Return every one of the records below word for word, with no changes.

# # # # # # #

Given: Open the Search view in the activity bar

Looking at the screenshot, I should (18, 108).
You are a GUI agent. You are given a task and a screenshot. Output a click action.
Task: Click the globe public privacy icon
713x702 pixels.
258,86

# # # # # # #

» **SOLUTION FOR THIS PROBLEM**:
Given: Open the Search view in the activity bar

Looking at the screenshot, I should (18, 108).
You are a GUI agent. You are given a task and a screenshot. Output a click action.
Task: Click the globe public privacy icon
713x702 pixels.
258,86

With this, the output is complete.